Patients key stakeholders for reputational risk

A “negative reputation event,” such as a data breach, can cause a “loss of brand value” for healthcare providers, according to a group of healthcare and life sciences executives who were surveyed recently by consulting firm Deloitte.

The survey also found that customers (patients for healthcare organizations) were the “most important stakeholders for managing reputational risk.” Although patients can easily find out about a PHI breach in the news, smaller breaches, which are much more common, can also be damaging to hospitals’ reputations. Word of a breach can spread online through social media, such as Facebook and Twitter, through consumer rating sites, such as Yelp, and even through Google results when someone searches for the hospital. These online assessments are increasingly influencing patients’ expectations, Deloitte reported.

Patients sharing experiences with others online about hospitals and providers is also another reflection of how patients are even more so becoming healthcare consumers with much more mobility and choice over where they seek their care. If patients don’t trust providers with their PHI, they are more likely than ever before to move their healthcare dollars elsewhere.

Establishing a culture of compliance

Decreased patient volume due to reputational damage is just one of the financial impacts of a PHI breach. But the lingering effects of reputational damage, I believe, are more long lasting and difficult to quantify in terms of dollars and cents.
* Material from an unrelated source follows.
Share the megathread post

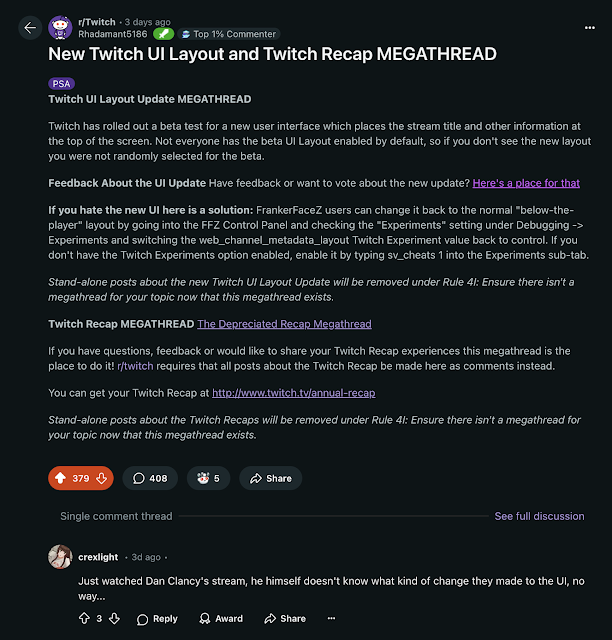pos(271,478)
Apart from the loss of patient trust, breaches can impact employee morale, providers’ confidence, and degrade the overall culture of the organization to one of instability and confusion.

By instilling a culture of adherence to HIPAA-compliant PHI disclosure policies and procedures, and offering employees the support and tools they need to comply, organizations can avoid these breach-caused negative reputation events and their impacts.

A trusted PHI disclosure management partner that has already established a culture of HIPAA compliance and knowledge, supported by technology to prevent improper disclosures, can be a significant advantage to an organization in protecting its reputation and its bottom line.

To learn more about the financial and reputational impacts of a PHI breach, please download our white paper: “Mitigating breach risk in an era of expanding PHI disclosure points and requests for health information.”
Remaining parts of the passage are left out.